> _解くべき問題_
「Task: Open plan 918号底部小图兴趣点定」を含む行から資料の最後までの各行を、空行は除いて一行ずつ文字列としてJSONのリストに入れてください。画像は答えに含めないでください。

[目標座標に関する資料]
---*---
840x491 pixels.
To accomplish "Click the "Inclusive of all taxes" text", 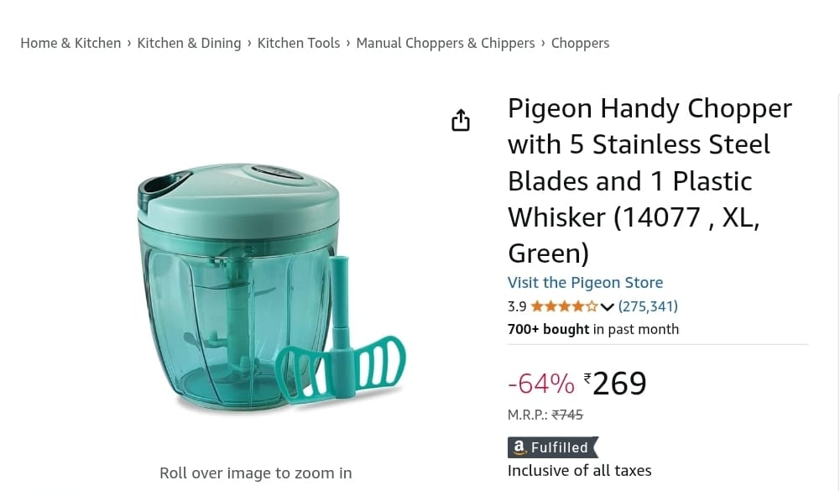I will click(579, 470).
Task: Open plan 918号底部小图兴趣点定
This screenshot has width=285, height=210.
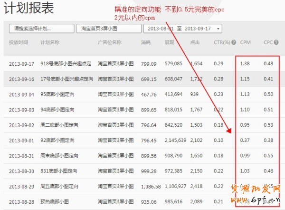Action: [x=66, y=63]
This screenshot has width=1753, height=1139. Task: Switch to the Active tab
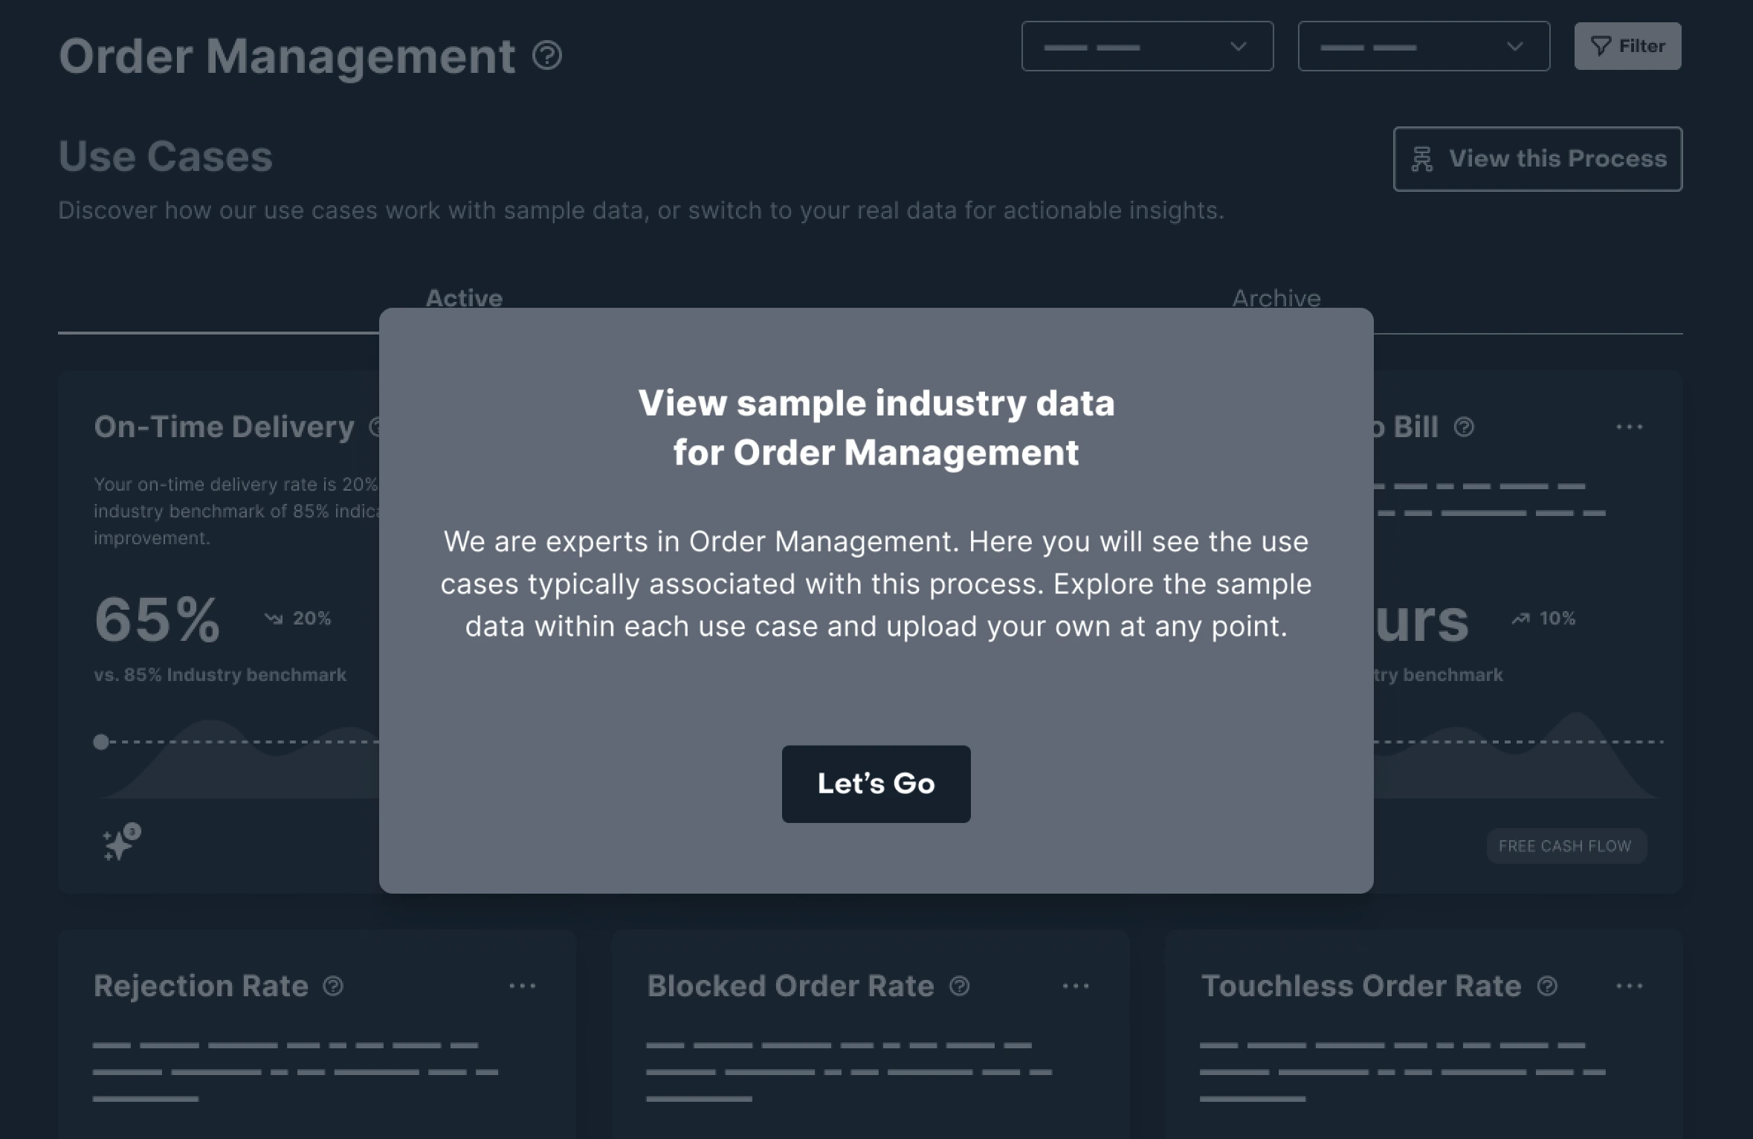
---*---
> _解決済みの問題_
[
  "Task: Open plan 918号底部小图兴趣点定",
  "This screenshot has width=285, height=210.",
  "Action: [x=66, y=63]",
  "This screenshot has width=1753, height=1139. Task: Switch to the Active tab"
]